L’Occitane (973) announced FY2019 results. Andre Hoffmann, Vice-Chairman, said the group plans to open 30-35 new stores in the following year. In the financial year of 2019, the group opened 17 stores in net terms. However there are 7 and 12 stores closed in China and the US respectively. Accordig to Hoffmann, the group recorded decline in customer traffic in some stores in the US since 2 years ago. Closing some of them was part of the plan, he added.

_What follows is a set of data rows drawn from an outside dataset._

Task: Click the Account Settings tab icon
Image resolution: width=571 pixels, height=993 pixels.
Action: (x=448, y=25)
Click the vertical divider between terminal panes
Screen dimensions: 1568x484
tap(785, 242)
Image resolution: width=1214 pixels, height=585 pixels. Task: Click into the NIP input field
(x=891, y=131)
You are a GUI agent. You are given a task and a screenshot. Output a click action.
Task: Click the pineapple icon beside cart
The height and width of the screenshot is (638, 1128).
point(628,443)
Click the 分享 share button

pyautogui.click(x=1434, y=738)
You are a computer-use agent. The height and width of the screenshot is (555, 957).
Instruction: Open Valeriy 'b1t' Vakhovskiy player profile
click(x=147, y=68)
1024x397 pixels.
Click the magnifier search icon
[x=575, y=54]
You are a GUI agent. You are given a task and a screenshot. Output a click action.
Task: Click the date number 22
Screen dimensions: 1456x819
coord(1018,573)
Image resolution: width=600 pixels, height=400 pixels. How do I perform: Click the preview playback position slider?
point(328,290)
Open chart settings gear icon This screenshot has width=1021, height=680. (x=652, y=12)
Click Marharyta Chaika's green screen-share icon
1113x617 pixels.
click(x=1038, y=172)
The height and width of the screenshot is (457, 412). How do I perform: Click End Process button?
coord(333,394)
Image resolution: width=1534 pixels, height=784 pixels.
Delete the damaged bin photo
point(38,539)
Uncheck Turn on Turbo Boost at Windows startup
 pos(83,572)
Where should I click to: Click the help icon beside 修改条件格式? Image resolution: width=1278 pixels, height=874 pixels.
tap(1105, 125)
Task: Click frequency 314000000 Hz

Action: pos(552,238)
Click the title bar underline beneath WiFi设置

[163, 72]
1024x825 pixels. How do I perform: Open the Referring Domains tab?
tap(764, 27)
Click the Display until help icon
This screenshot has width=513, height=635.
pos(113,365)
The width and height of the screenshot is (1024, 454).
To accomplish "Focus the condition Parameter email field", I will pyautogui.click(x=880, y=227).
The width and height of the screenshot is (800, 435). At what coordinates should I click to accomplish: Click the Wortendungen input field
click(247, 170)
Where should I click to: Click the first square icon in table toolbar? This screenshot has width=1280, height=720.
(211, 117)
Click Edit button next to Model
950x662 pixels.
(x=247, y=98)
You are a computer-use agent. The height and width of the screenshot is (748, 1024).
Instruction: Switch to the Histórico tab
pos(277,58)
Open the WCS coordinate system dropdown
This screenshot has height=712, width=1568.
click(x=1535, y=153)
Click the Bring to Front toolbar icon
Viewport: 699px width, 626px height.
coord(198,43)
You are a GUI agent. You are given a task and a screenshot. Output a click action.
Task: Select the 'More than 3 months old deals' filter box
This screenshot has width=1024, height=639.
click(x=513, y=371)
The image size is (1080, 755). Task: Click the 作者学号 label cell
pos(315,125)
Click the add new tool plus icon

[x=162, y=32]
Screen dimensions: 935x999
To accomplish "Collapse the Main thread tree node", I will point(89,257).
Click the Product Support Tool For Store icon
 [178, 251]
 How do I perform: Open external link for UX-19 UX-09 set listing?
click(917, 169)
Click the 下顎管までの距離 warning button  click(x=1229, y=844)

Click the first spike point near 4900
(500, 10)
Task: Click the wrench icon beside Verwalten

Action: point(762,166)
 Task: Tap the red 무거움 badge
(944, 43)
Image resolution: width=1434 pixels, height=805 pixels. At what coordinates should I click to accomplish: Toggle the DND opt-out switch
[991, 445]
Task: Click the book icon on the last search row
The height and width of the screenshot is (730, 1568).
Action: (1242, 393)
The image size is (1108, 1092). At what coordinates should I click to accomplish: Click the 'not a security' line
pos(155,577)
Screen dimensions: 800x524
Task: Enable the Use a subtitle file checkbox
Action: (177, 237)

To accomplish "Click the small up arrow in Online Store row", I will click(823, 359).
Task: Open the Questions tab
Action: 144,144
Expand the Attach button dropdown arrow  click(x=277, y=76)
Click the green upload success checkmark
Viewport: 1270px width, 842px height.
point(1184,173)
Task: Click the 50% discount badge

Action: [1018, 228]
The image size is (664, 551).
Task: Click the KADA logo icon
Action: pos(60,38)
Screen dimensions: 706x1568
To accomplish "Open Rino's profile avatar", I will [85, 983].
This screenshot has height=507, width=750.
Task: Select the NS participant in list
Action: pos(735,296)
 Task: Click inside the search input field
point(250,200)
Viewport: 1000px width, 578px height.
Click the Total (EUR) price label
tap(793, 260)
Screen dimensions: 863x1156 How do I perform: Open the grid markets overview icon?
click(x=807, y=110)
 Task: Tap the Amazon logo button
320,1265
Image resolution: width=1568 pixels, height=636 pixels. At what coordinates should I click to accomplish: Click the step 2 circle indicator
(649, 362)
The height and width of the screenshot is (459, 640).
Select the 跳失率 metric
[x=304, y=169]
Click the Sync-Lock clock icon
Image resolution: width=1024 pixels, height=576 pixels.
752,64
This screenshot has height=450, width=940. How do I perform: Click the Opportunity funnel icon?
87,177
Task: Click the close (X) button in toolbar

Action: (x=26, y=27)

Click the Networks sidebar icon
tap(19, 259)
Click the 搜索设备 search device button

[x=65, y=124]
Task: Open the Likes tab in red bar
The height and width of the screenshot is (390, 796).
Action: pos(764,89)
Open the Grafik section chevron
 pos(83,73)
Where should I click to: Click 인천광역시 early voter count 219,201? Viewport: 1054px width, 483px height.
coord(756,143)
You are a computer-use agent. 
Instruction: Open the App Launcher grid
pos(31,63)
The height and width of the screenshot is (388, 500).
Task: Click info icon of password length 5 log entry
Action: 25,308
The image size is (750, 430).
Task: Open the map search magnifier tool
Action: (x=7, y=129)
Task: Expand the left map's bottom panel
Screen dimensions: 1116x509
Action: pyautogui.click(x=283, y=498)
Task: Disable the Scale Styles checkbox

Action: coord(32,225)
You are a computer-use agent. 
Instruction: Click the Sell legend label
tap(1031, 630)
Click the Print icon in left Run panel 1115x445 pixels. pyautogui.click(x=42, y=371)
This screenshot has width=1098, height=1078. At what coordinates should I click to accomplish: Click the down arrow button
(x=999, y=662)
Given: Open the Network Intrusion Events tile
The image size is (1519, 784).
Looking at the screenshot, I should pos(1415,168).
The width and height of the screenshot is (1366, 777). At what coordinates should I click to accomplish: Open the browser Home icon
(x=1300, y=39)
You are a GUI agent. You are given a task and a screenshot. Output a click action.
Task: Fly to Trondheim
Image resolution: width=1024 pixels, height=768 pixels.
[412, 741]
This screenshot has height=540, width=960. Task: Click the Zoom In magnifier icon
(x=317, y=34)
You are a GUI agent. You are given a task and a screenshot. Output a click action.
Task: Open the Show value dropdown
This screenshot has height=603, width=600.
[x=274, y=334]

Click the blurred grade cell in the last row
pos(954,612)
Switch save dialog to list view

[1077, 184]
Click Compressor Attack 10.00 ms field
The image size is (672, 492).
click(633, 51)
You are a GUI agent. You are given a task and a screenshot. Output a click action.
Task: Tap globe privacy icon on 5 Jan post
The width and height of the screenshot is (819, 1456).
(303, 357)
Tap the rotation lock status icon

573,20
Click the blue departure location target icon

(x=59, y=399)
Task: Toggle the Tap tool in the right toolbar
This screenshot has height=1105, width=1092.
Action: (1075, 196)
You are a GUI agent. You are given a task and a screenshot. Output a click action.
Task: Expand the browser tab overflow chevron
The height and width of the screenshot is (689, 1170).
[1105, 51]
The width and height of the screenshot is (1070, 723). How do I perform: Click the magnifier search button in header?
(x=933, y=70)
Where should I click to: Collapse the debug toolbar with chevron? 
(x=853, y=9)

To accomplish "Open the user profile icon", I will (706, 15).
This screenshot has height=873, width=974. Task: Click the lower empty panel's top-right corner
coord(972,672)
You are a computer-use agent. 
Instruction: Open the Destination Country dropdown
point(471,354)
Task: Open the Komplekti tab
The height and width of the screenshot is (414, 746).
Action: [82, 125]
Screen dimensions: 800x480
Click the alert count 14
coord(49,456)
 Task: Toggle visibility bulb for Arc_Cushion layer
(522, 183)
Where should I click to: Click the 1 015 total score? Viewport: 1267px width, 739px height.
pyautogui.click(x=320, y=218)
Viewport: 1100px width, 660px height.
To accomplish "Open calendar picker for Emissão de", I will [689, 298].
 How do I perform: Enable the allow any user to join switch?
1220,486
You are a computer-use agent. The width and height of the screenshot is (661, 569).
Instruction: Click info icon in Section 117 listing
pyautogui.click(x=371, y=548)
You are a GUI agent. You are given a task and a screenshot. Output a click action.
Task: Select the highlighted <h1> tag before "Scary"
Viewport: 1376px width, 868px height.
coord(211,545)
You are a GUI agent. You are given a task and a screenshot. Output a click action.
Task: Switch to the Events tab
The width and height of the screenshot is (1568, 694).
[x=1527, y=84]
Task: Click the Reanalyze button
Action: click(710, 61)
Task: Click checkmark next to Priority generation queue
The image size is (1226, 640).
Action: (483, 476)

The group’s gearing ratio in FY2019 was 29.4%, a significant increase from 6.8% of the year before. The increase in gearing ratio was mainly due to the acquisition of British brand Elemis. As for future acquisitions plan, the group is not presently looking for acquisition, as it is still digesting the related impact of the acquisition of Elemis.

L’Occitane FY 2019 net sales were EUR 1.427 billion, up 8.7% year-on-year; gross profit EUR 1.187 billion, up 8.1% year-on-year; GPM 83.2%, down 0.1% year-on-year. Profit attributable to shareholders were EUR 118 million, up 22.7% year-on-year; profit per share amouns to EUR 0.081, with final dividend to EUR 0.0297 per share, an amount same to the value of last year.

Direct sales accounted for 75.4% of the group’s total revenue, amounting to EUR 1.076 billion, up 9.4% year-on-year. The group’s overall SSSG was 1.8%, with China and Brazil posting 6.9% and 5.9% respectively. Re-sales accounted for 24.6% of the group’s revenue, amounting to EUR 351 million, up 6.5% year-on-year.